Ballymurphy massacre inquest: coroner rules 10 innocent people shot without justification
The pronouncement of 10 people killed in west Belfast in 1971 as innocent has been welcomed by Northern Ireland’s deputy First Minister.
The British Army was found responsible for nine of the deaths of 10 people in Ballymurphy in August 1971, including a mother-of-eight and a Catholic priest following fresh inquests.
Presiding Coroner Mrs Justice Keegan acknowledged it was a chaotic time but ruled that the use of force by soldiers had been “disproportionate” in the deaths the Army was found to have been responsible for.
She ruled out any paramilitary involvement by any of those killed, and described them as “entirely innocent of any wrongdoing on the day in question”.
Reacting to the findings, Michelle O’Neill claimed it was “British state murder”.
She tweeted: “The victims and the families of the Ballymurphy Massacre have been vindicated and the truth laid bare.
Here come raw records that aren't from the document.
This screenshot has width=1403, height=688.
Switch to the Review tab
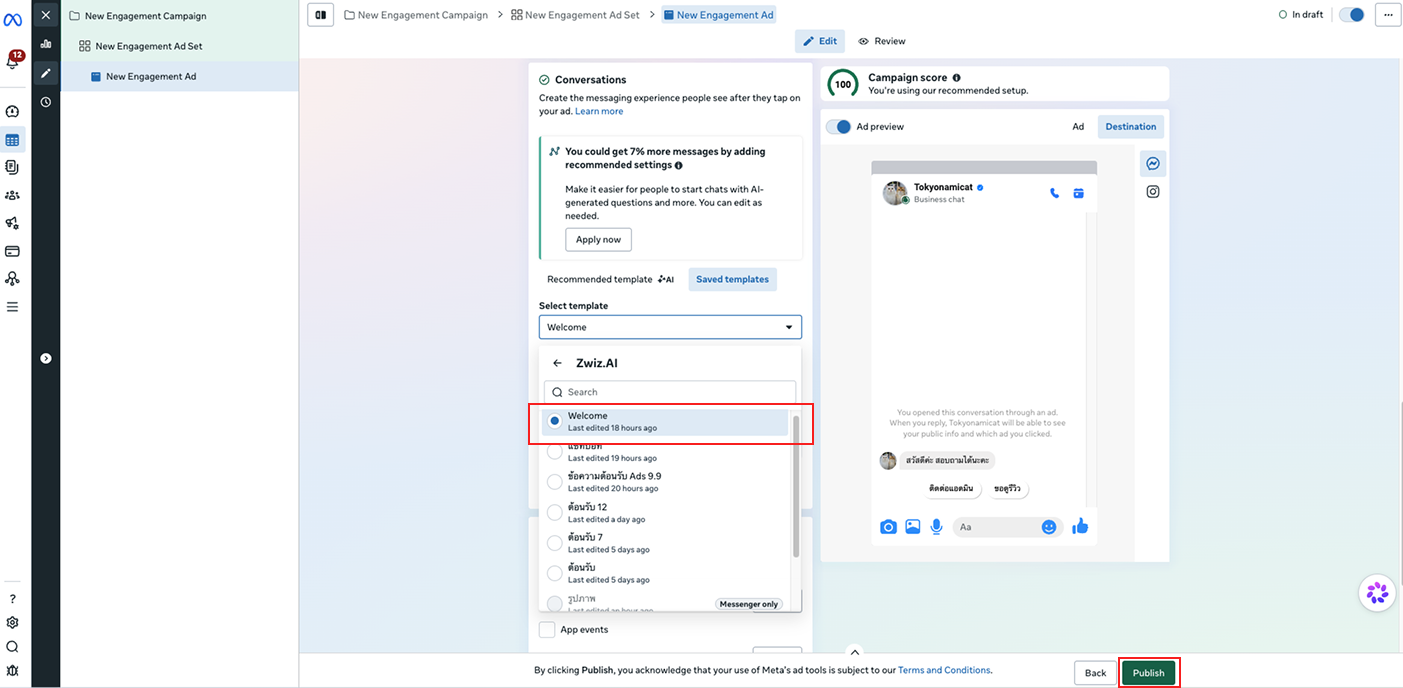click(882, 41)

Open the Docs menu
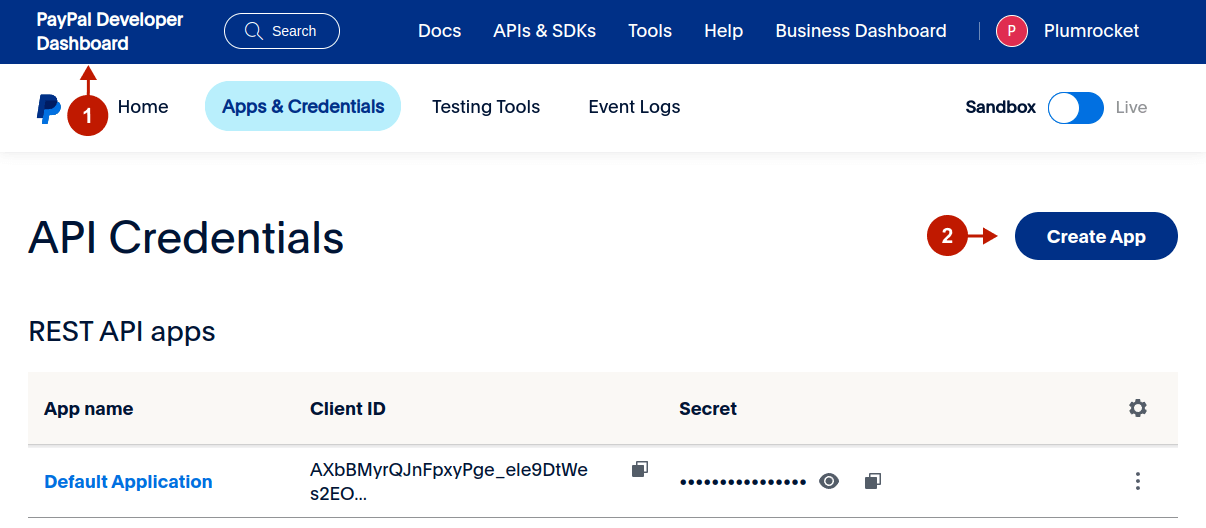tap(439, 31)
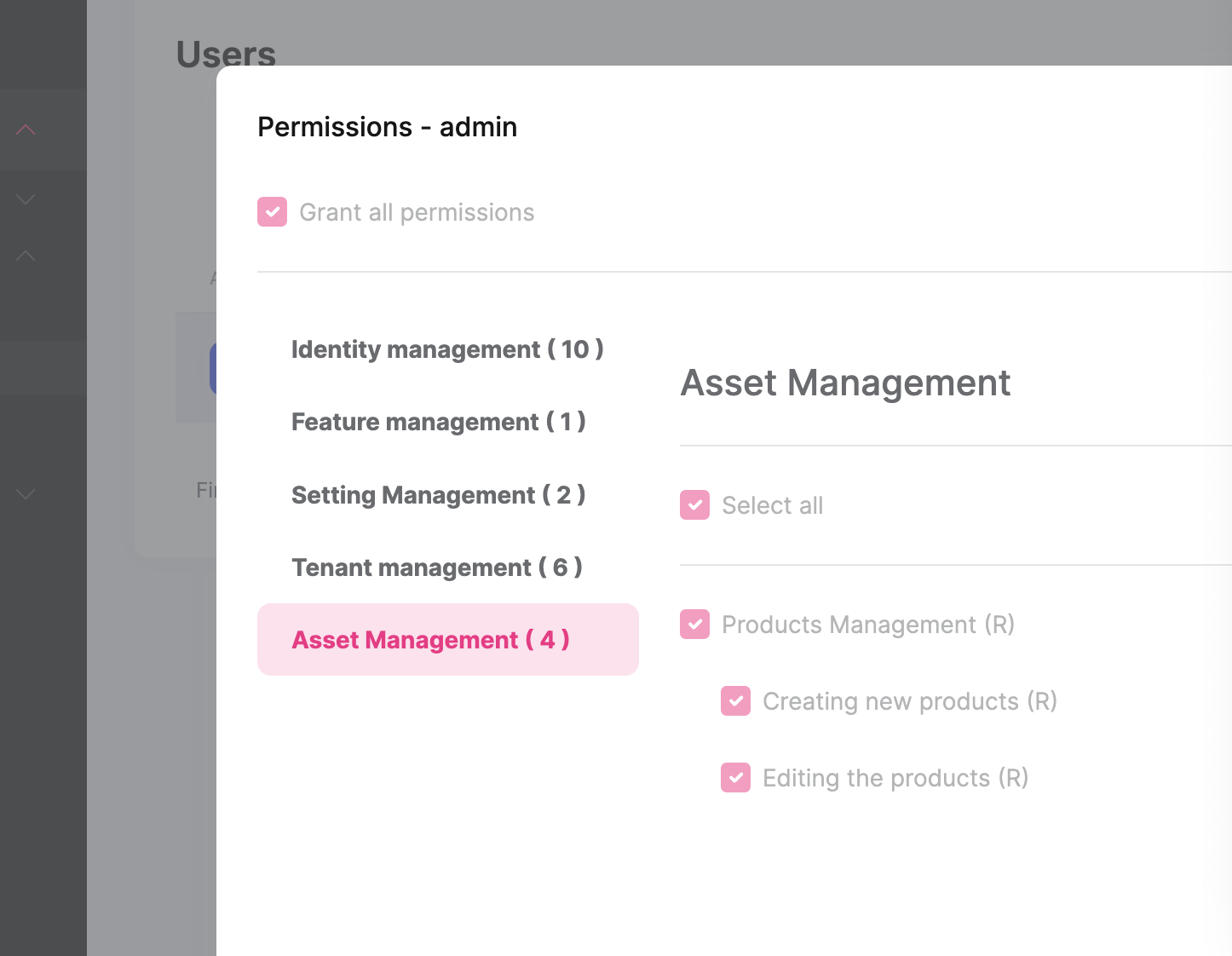
Task: Disable the Select all option for Asset Management
Action: click(x=695, y=504)
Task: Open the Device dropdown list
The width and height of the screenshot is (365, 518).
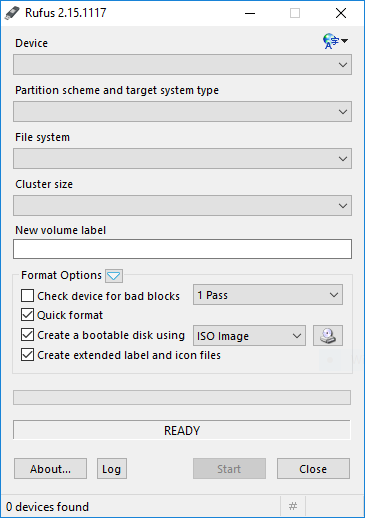Action: [x=182, y=65]
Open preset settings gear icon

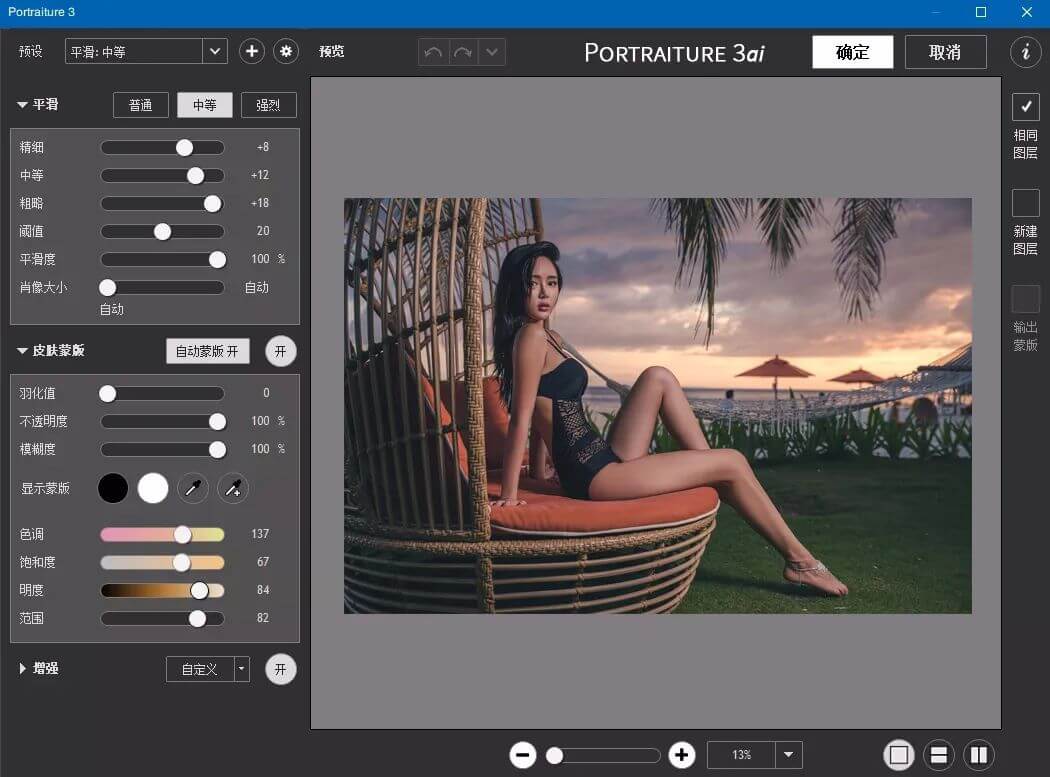(x=287, y=52)
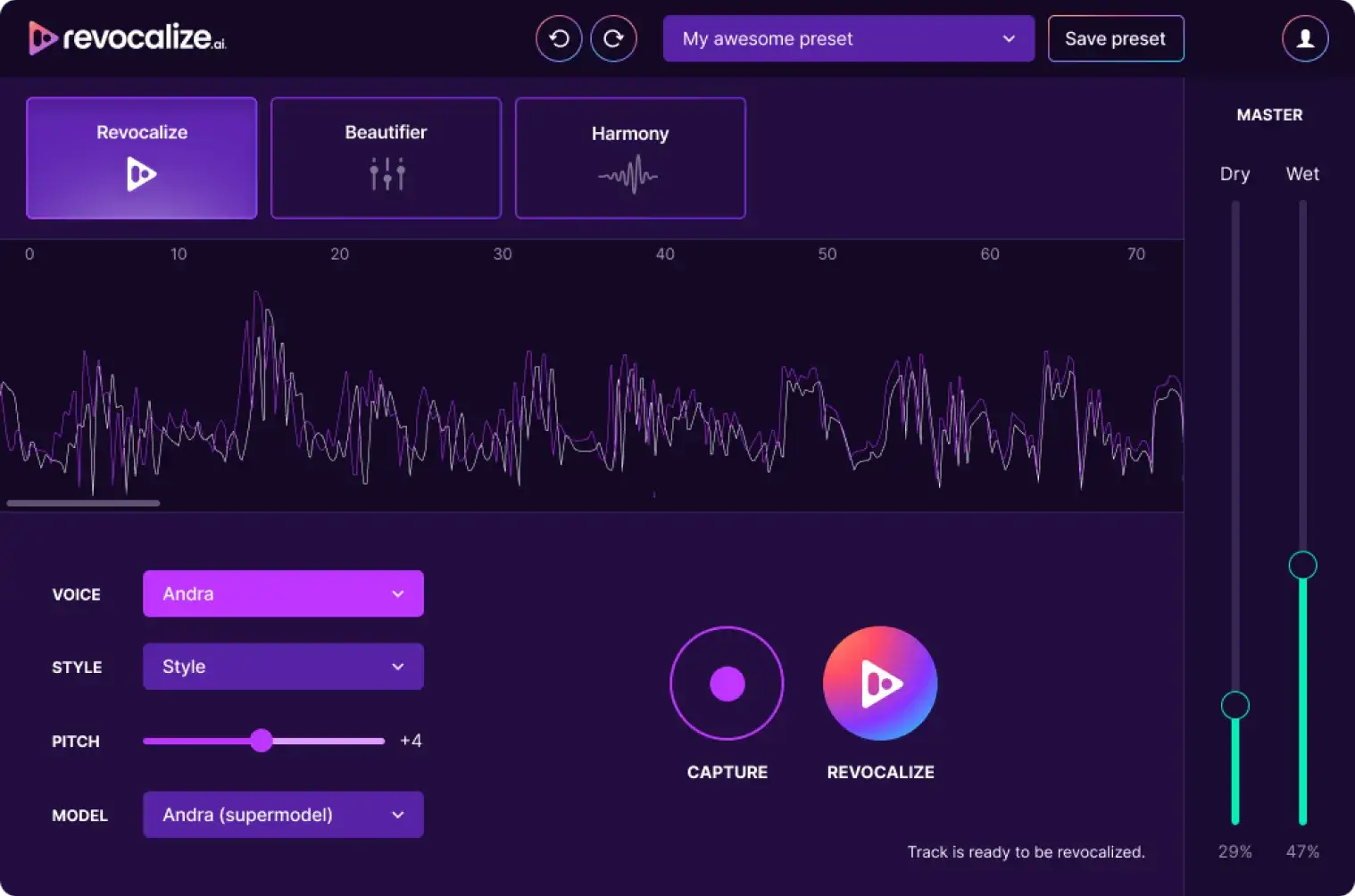Click the Save preset button
The width and height of the screenshot is (1355, 896).
pyautogui.click(x=1115, y=38)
This was British state murder.”
Irish Foreign Affairs Minister Simon Coveney said the findings have “cast a tremendous new light on one of the darkest pages of the history of the conflict”.
He said the findings will come as an “immense relief and vindication for the families who have maintained for decades that their loved ones were innocent and their killings unjustified”.
Alliance leader Naomi Long paid tribute to the families following their long campaign to clear their loved ones’ names.
“The Ballymurphy families have had battle too hard and too long to finally hear that truth at today’s inquest ruling into their loved ones’ deaths,” she tweeted.
“They have carried themselves with courage and fortitude throughout the last 50 years. This is vindication of their fight.”